Exercise requirements >> Copy all of the data that follows without altering a word.

(Stored records)
────────

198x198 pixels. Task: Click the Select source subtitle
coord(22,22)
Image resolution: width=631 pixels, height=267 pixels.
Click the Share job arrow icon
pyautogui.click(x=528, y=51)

────────

Response box >>
198x198 pixels. Task: Click the Select source subtitle
coord(22,22)
Image resolution: width=631 pixels, height=267 pixels.
Click the Share job arrow icon
pyautogui.click(x=528, y=51)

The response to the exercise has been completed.